According to February 2021 numbers from Reuters, domestic steel prices have risen more than 160% since last August. As of mid-September, Steel consumers have either absorbed the cost or passed the increased cost onto their customers. There’s been a shortage of steel of all sorts, which has led to higher prices. In March 2021, the Concrete Foundations Association (CFA) announced an industry-wide effort to mitigate the pending shortage of steel form ties across the North American markets.

A September 9 article by the National Association of Home Builders stated that nine building materials increased in price by more than 20% between April and July:

  • Laminated veneer lumber
  • Building paper & building board mill products
  • Fertilizer materials
  • Plastic water pipe
  • Fabricated structural metal
  • Other engineered structural wood members
  • Copper pipe and tube
  • Steel mill products
  • Aluminum base scrap

Combating An Industry-wide Shortage
James Baty, executive director of the CFA, said earlier in the year that the shortage of steel form ties is reducing production capacity for contractors and is threatening to create a temporary shutdown in construction, in a market which is already seeing a high demand. “This shortage has evolved over the past two quarters into a significant industry issue,” said Baty. “The record level of housing starts in 2020 has combined with significant factors such as purchasing practices, raw material depletion and tariffs on imports as well as the pandemic’s impact on both shipping and manufacturing.”

Low Supply, High Demand
The Census Bureau reported that unfilled orders for steel in the last quarter 2020 were at the highest level in five years, while inventories were near a 3 1/2-year low.

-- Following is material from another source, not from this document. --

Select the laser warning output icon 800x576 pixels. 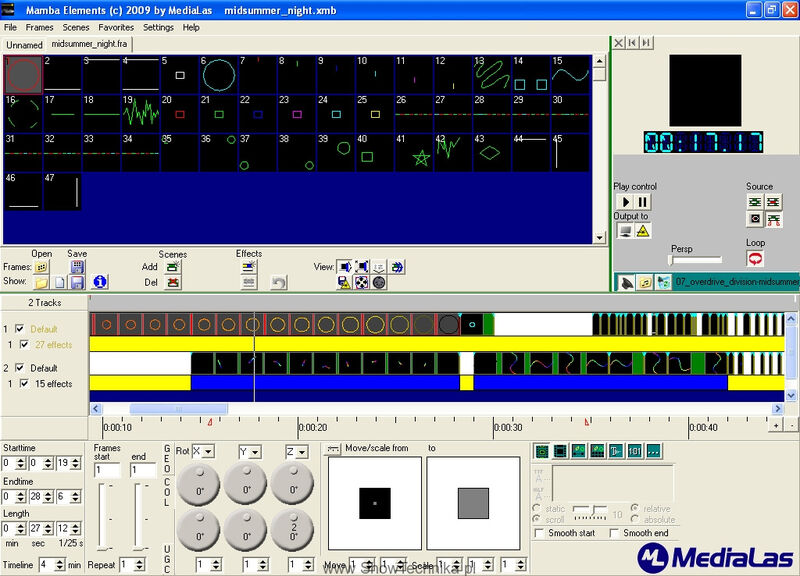(643, 231)
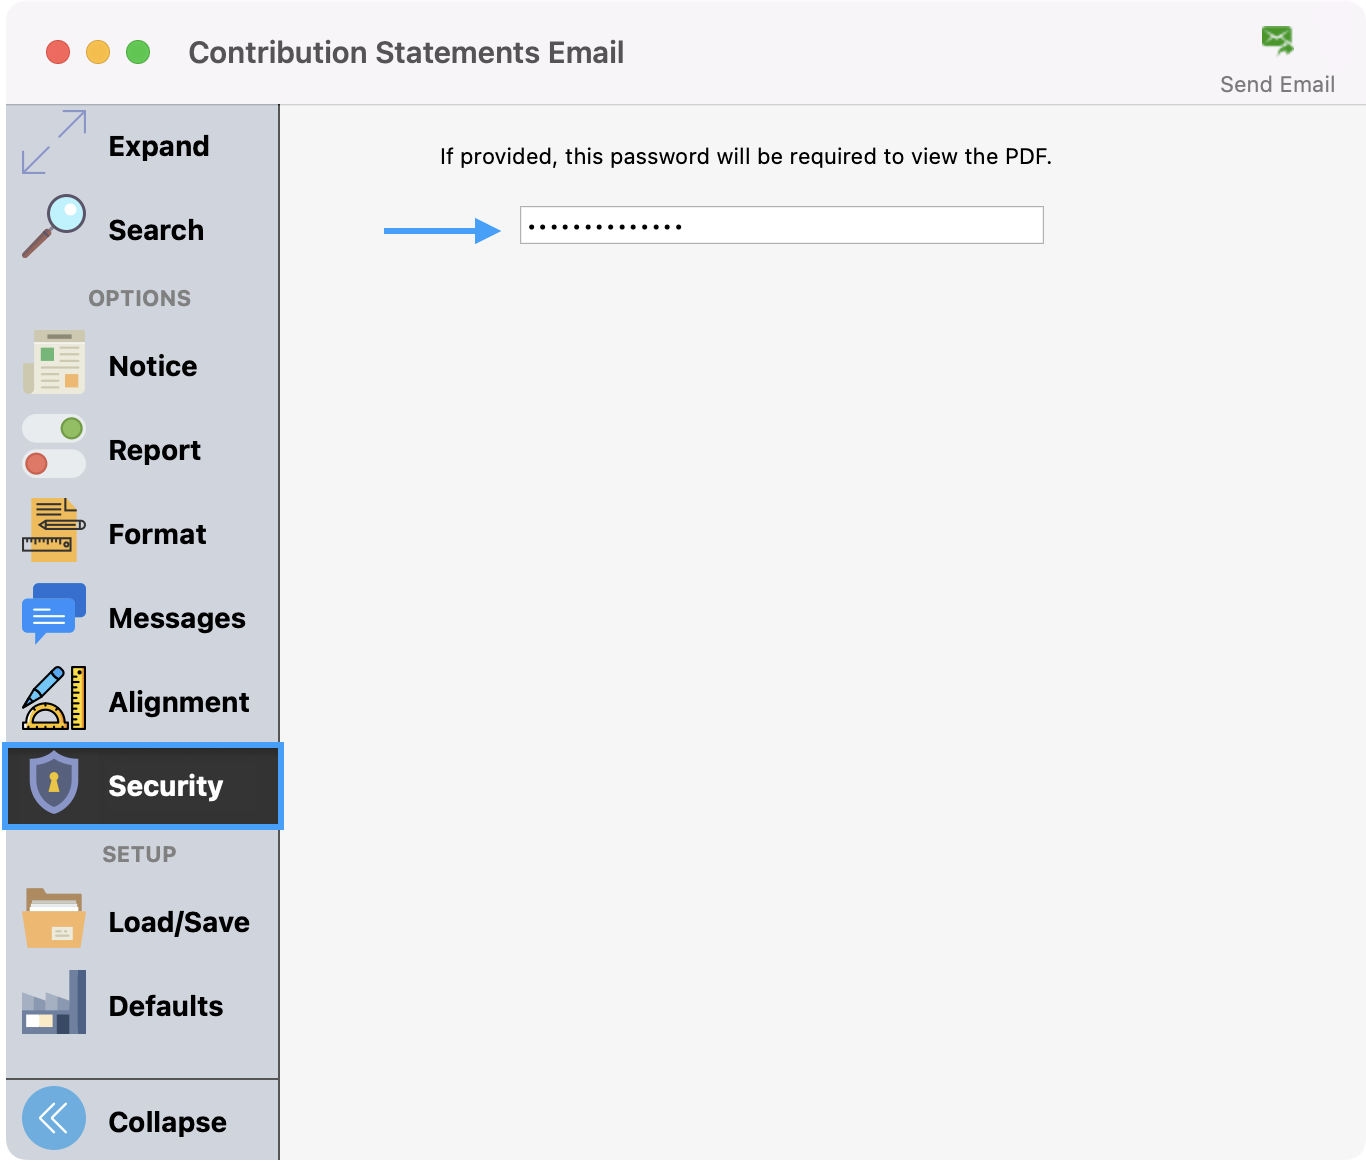The height and width of the screenshot is (1160, 1366).
Task: Click the Messages chat bubble icon
Action: tap(54, 614)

The benchmark price for hot-rolled steel hit $1,176 per ton in February 2021, and today’s price is around $1,900 per ton, its highest level in at least 13 years. Production capacity at steel facilities has increased, but is still way below what it was a year ago.

Last year, Cleveland-Cliffs, the largest flat-rolled steel
producer in North America, acquired AK Steel for $1.1 billion and U.S. steel mills from ArcelorMittal for $1.4 billion. This leaves them with little incentive to produce more steel, which would mean prices would fall. 

Steel Rebar Alternatives
At today’s high rates, it’s hard to maintain any profitable margin. There are a few products that can solve this problem. GatorBar and LiteBar are both steel rebar alternatives. While GatorBar has varieties made of fiber from glass, basalt, aramid, or carbon, LiteBar is a fiberglass rebar. 

LiteBar combines glass fiber with a powerful resin, and results in a bar that weighs approximately 2.5 pounds. It can be used in most places that steel would be suitable, but because it’s also corrosion resistant and doesn’t conduct electricity, it’s particularly well-suited for high-moisture and coastal environments. Both LiteBar and GatorBar can be cut with bolt cutters, a grinder, or a circular saw, but in-the-field bending is not possible. LiteBar comes in varying sizes and has 90-degree corners.

“LiteBar is now much less expensive than steel,” says Dave Hall, marketing coordinator for LiteForm, makers of LiteBar. “The beauty of a steel alternative like this is it’s lightweight, its ease of installation, and it doesn’t rust.”